Doesn't this prove that $n^2+1$ contains infinitely many primes? The conjecture that $n^2+1$ contains infinitely many primes is equivalent to saying that $(n-1)^2+1$ contains infinitely many primes because the sequence $n-1$ contains all terms of the sequence $n$. 
$(n - 1)^2 + 1 = (n^2 - 2n + 1) + 1 = n^2 - 2n + 2 = n^2 + (-2n+2) = n * n + (-2n + 2)$.
Dirichlet tells us that any sequence $a + nd$ where $a$ and $d$ are coprime contains infinitely many primes.

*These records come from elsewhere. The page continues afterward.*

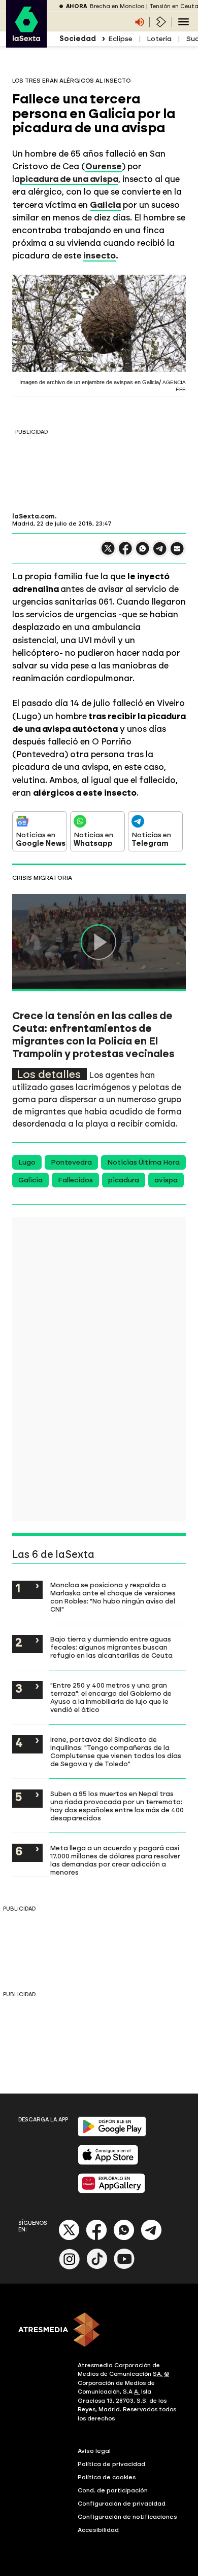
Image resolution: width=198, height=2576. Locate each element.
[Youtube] (124, 2267)
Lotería (159, 38)
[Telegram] (151, 2238)
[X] (108, 552)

Now, consider the fact that $-2n + 2 = -2(n - 1)$ for any $n$ and that $n$ is always coprime with $n - 1$, which means that any odd $n$ is coprime with $-2(n - 1) = -2n + 2$. Since there are infinitely many odd numbers, $n * n + (-2n + 2)$ contains infinitely many numbers in the form $a + nd$ where $a$ and $d$ are coprime, which means that $n * n + (-2n + 2) = (n - 1)^2 + 1$ contains infinitely many primes, implying that $n^2+1$ also contains infinitely many primes.
 A: Let's have a look at the sequence $n\times n+(-2n+2)$
For example, if you put $n=9$, you will get $9 \times 9 +(-18+2)$
Now, we know that the sequence $9\times n+(-16)$ takes infinitely many prime values. However, $9 \times 9 + (-16)$ may or may not be one of those prime numbers. (in this case, it is not a prime)

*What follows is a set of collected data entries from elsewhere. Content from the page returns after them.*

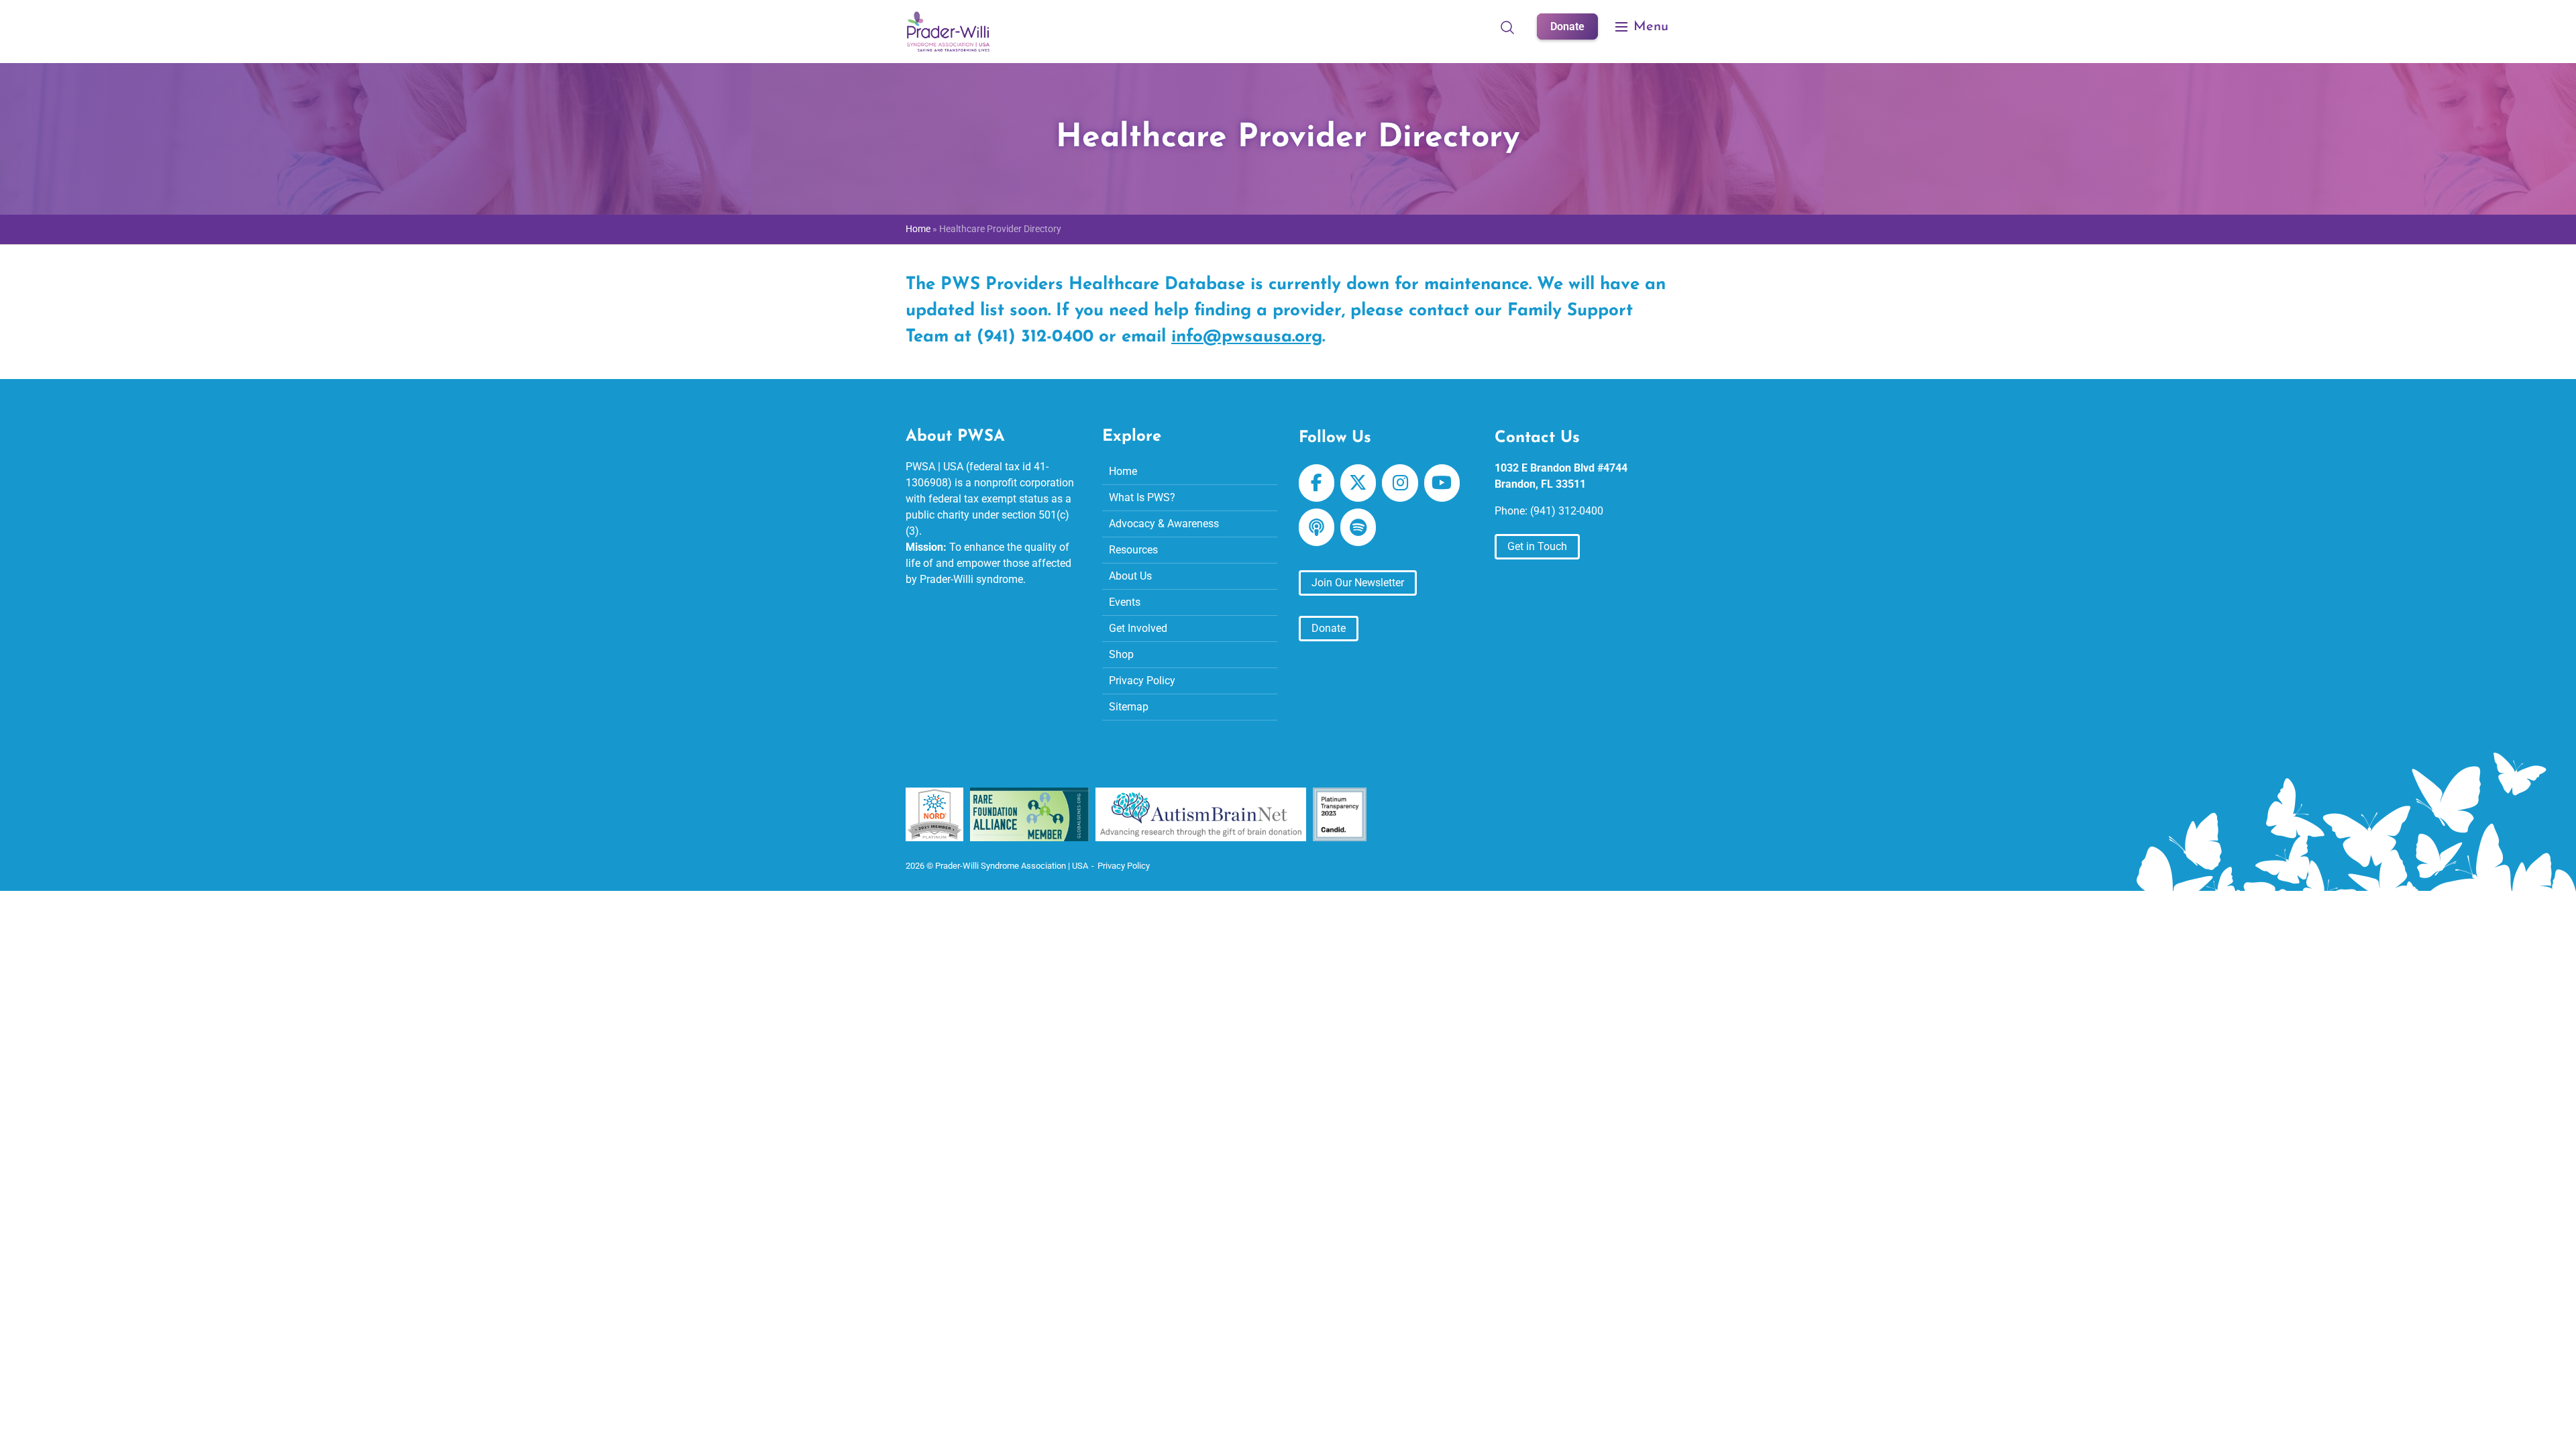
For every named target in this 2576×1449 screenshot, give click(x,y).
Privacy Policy (1142, 680)
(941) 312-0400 (1566, 510)
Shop (1121, 654)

Similarly, if you put $n=11$, you will get $11 \times 11 + (-22+2)$. Although the sequence $11 \times n + (-20)$ takes infinitely many prime values, $11 \times 11 +(-20)$ may or may not be one of those prime numbers. In this case, it is a prime.
Continuing this way, it is possible that you end up with only finitely many prime numbers.
A: You know, for example, that the sequence includes an infinite subset from at least one of the residue classes modulo $d$ for any $d$, including $d$ being a prime. That is simply a function of the sequence being infinite and there being only a finite number of residue classes.
But to use Dirichlet, you don't just need the numbers to be congruent modulo $d$, you need them to contain the whole arithmetic progression starting at some $a$.